→ Request: Lay out the rows below as a JSON list of strings, one string per line with blank lines left out, covering only the stretch from the line with "Task: Tap the Best Buy app icon in banner" up to and including the line with "Viewport: 932px width, 439px". Leave the pictures out of the answer.

→ Given data:
★ ★ ★

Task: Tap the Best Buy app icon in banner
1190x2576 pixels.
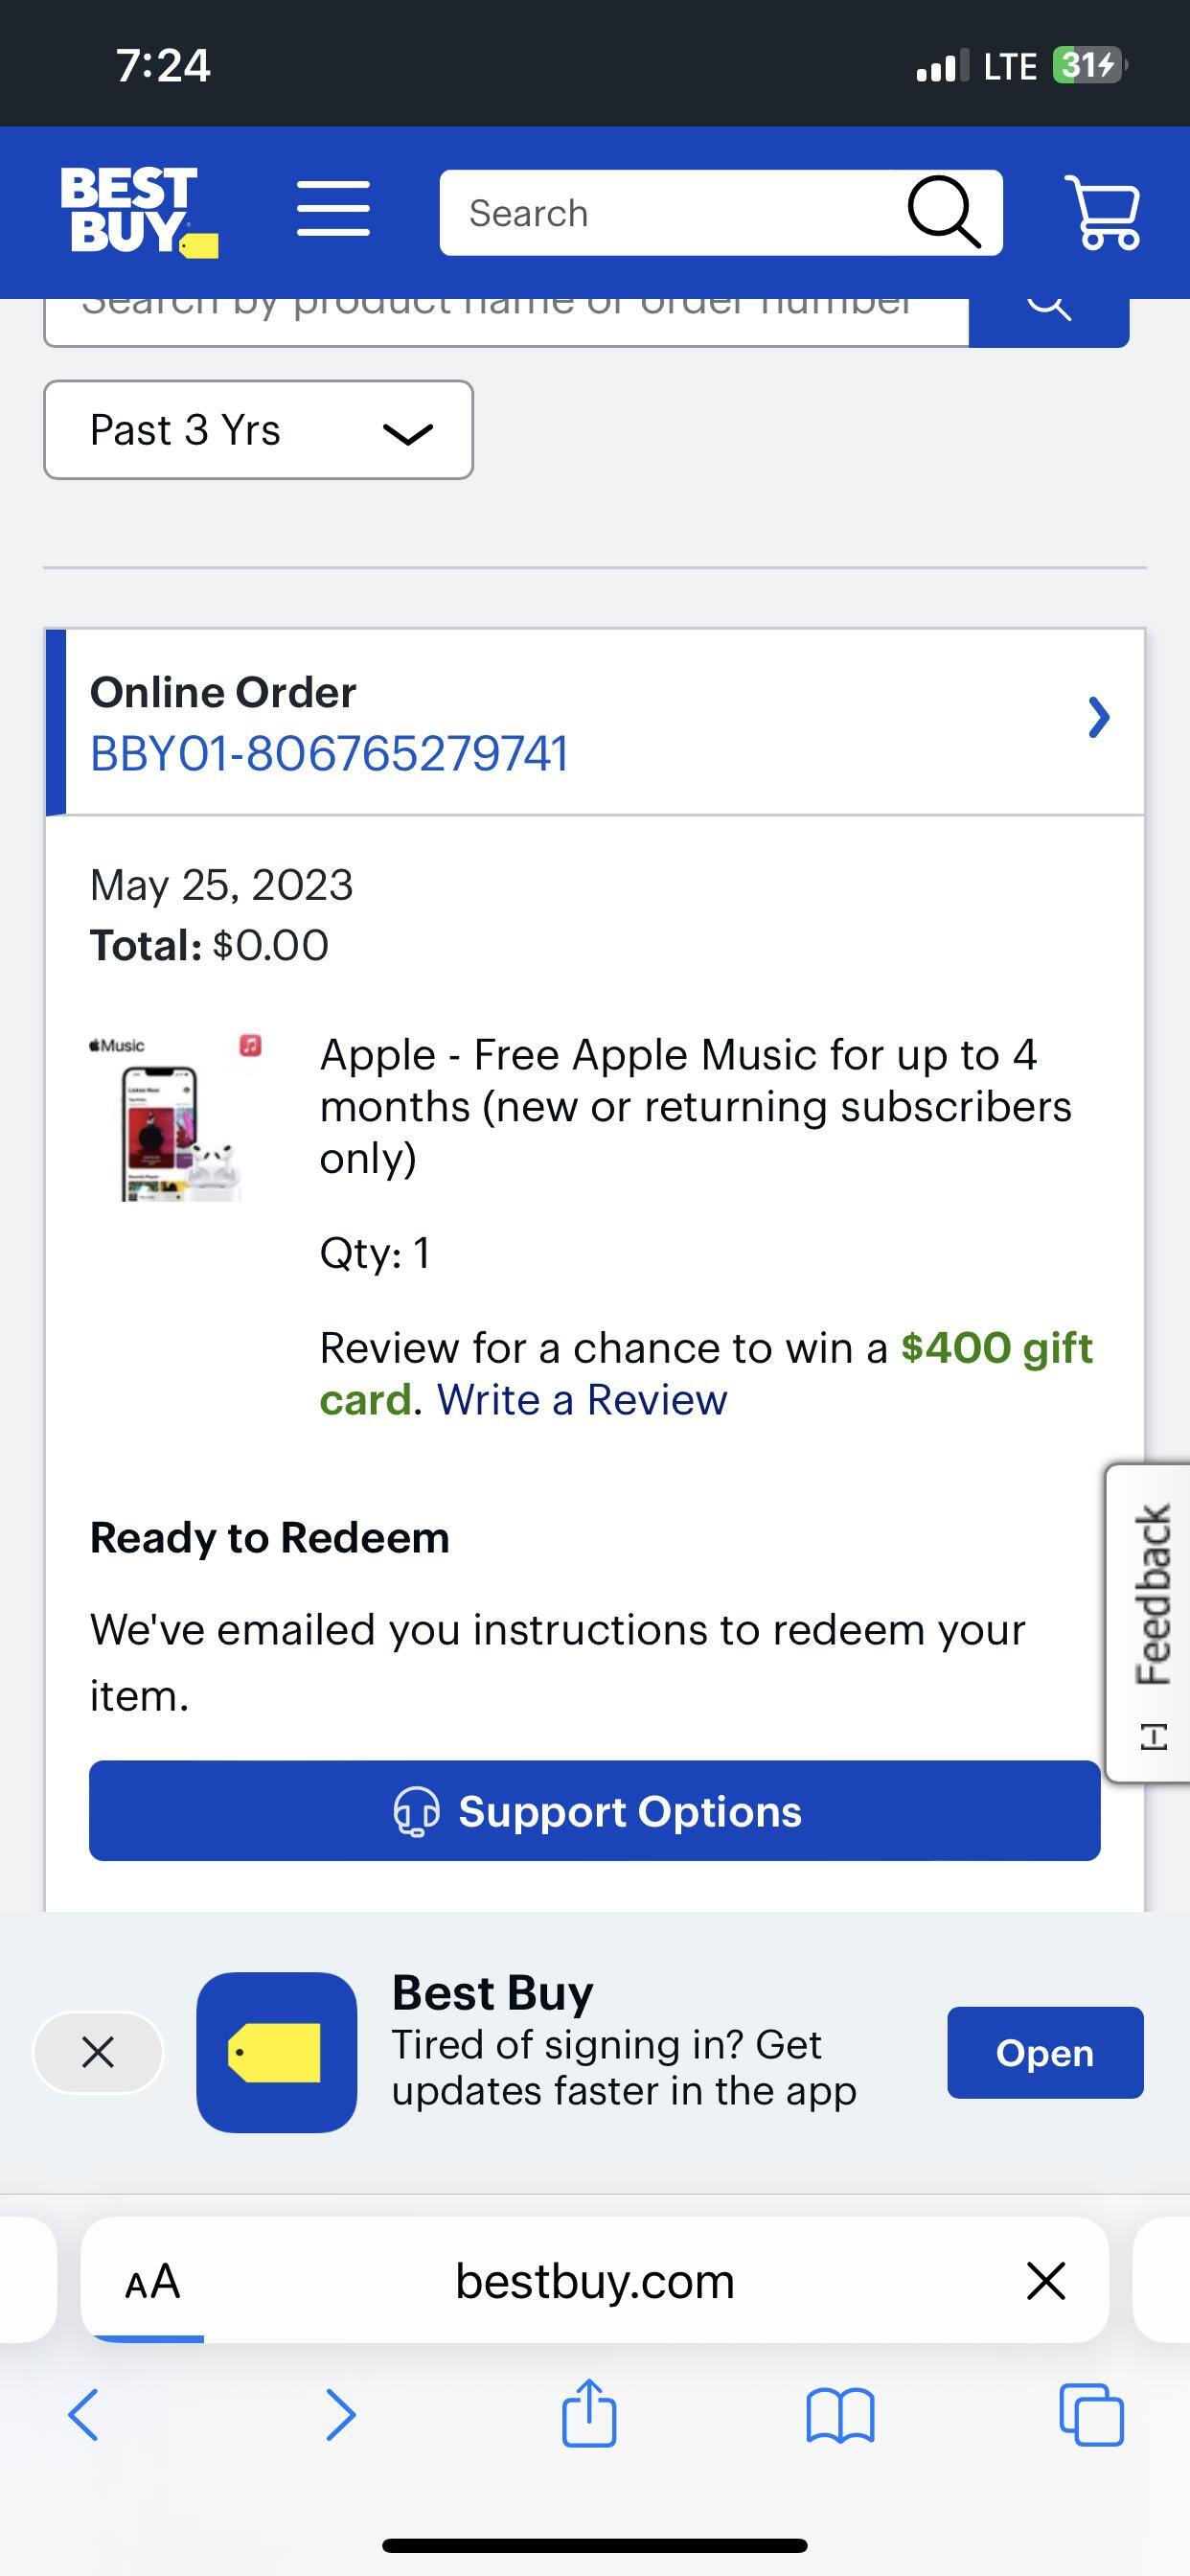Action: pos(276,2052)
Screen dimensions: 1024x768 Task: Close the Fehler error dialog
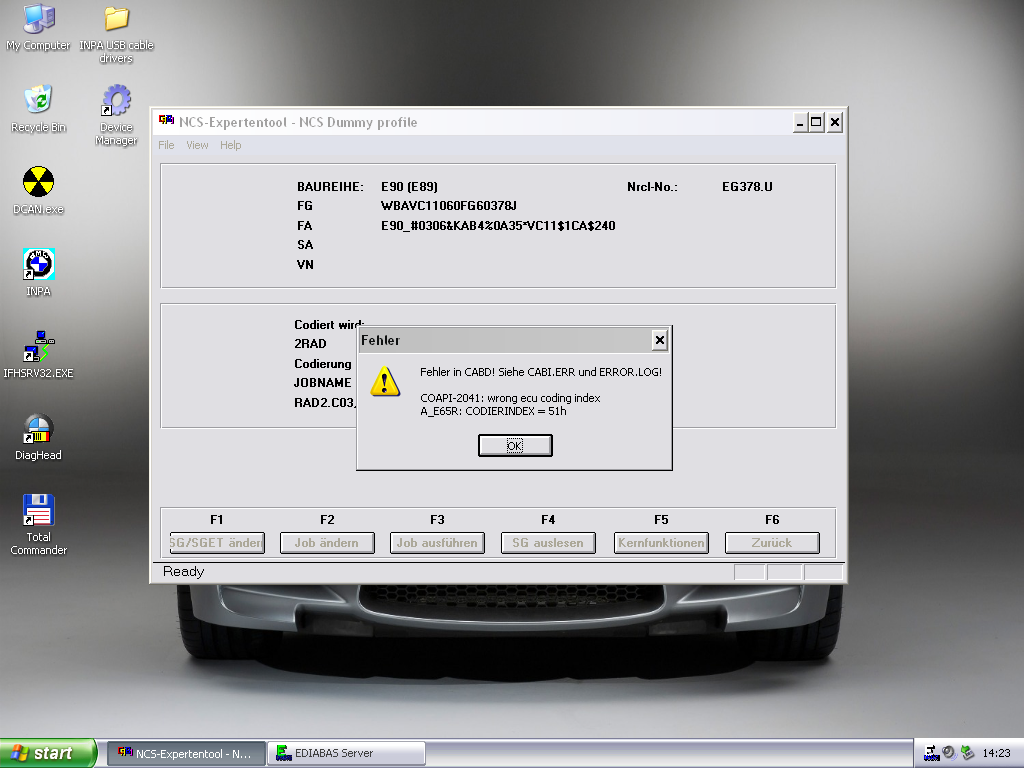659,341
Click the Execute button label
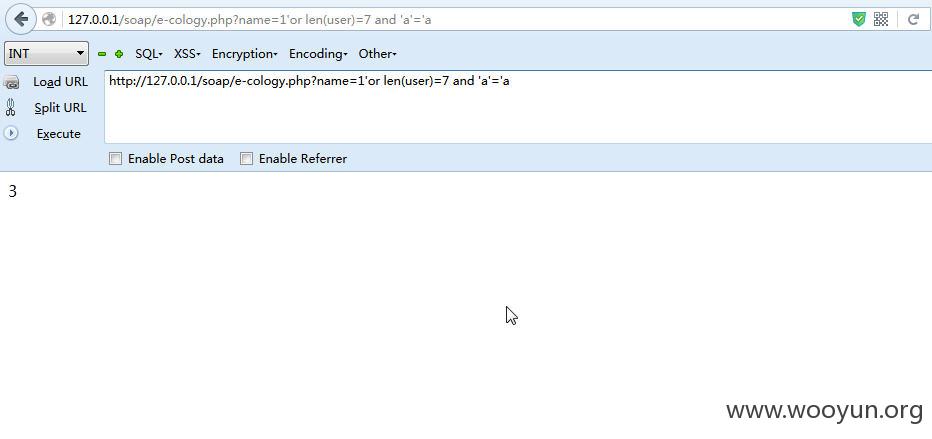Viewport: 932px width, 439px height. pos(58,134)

★ ★ ★

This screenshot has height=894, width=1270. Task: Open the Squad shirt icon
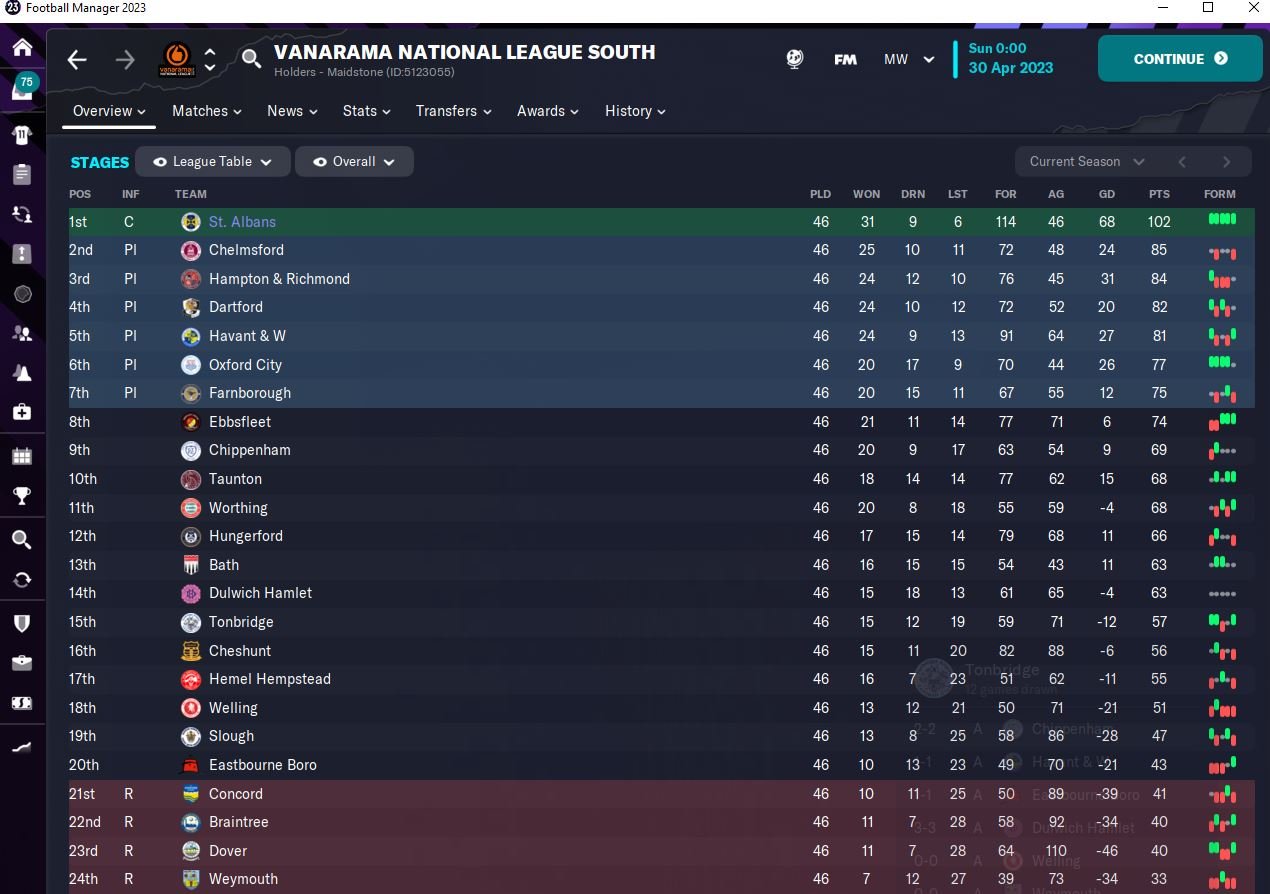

★ ★ ★

→ Final result:
[
  "Task: Tap the Best Buy app icon in banner",
  "1190x2576 pixels.",
  "Action: pos(276,2052)",
  "Screen dimensions: 1024x768 Task: Close the Fehler error dialog",
  "659,341",
  "Click the Execute button label",
  "Viewport: 932px width, 439px height. pos(58,134)"
]